### TASK INSTRUCTIONS
Repeat the records below verbatim and include no pictures.

### Saved data entries
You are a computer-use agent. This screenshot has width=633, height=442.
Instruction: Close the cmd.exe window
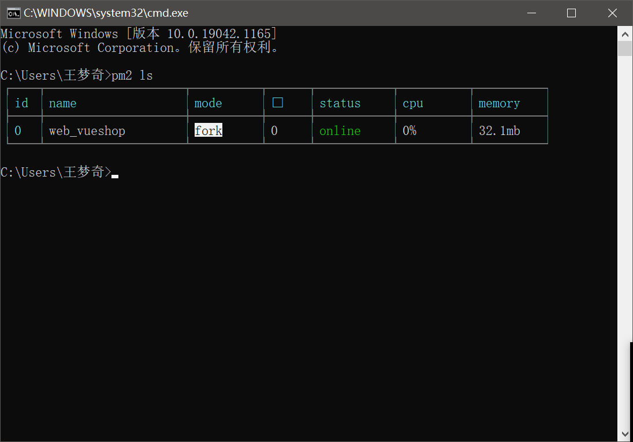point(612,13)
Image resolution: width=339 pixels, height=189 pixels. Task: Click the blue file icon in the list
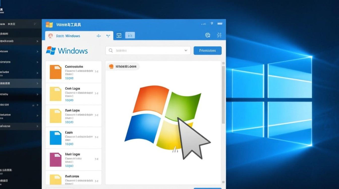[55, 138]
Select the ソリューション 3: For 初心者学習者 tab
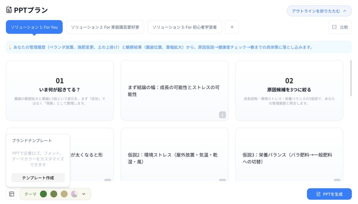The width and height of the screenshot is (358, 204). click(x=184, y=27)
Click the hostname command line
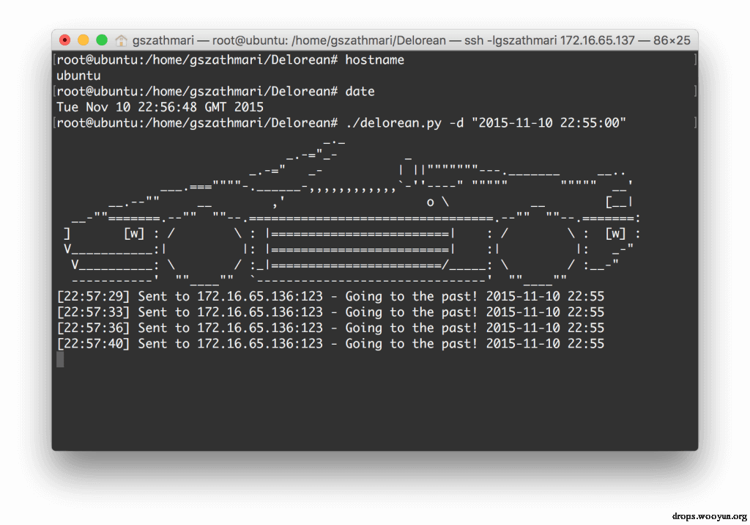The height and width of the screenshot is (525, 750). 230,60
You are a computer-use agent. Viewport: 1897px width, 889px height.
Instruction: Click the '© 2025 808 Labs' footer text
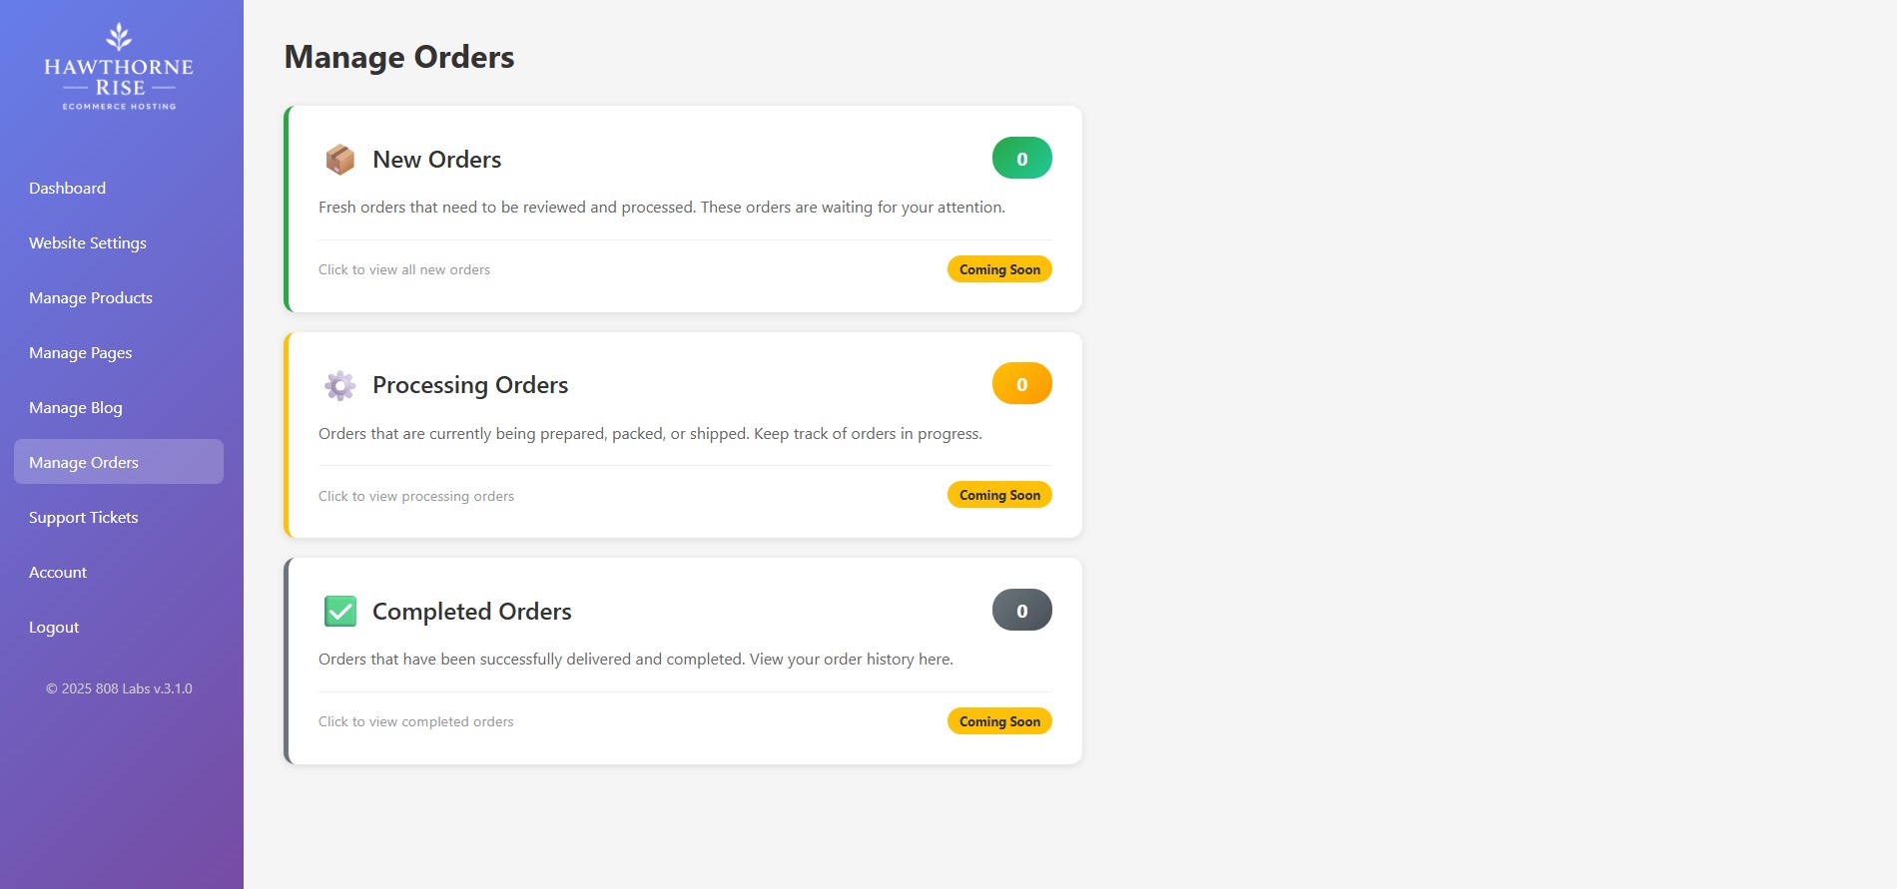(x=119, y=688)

### TASK ANSWER
You are a computer-use agent. This screenshot has width=633, height=442.
Instruction: Close the cmd.exe window
point(612,13)
Image resolution: width=339 pixels, height=189 pixels. Task: Click the blue file icon in the list
[55, 138]
Select the ソリューション 3: For 初心者学習者 tab
The width and height of the screenshot is (358, 204). click(x=184, y=27)
Click the hostname command line
The height and width of the screenshot is (525, 750). 230,60
You are a computer-use agent. Viewport: 1897px width, 889px height.
Instruction: Click the '© 2025 808 Labs' footer text
(x=119, y=688)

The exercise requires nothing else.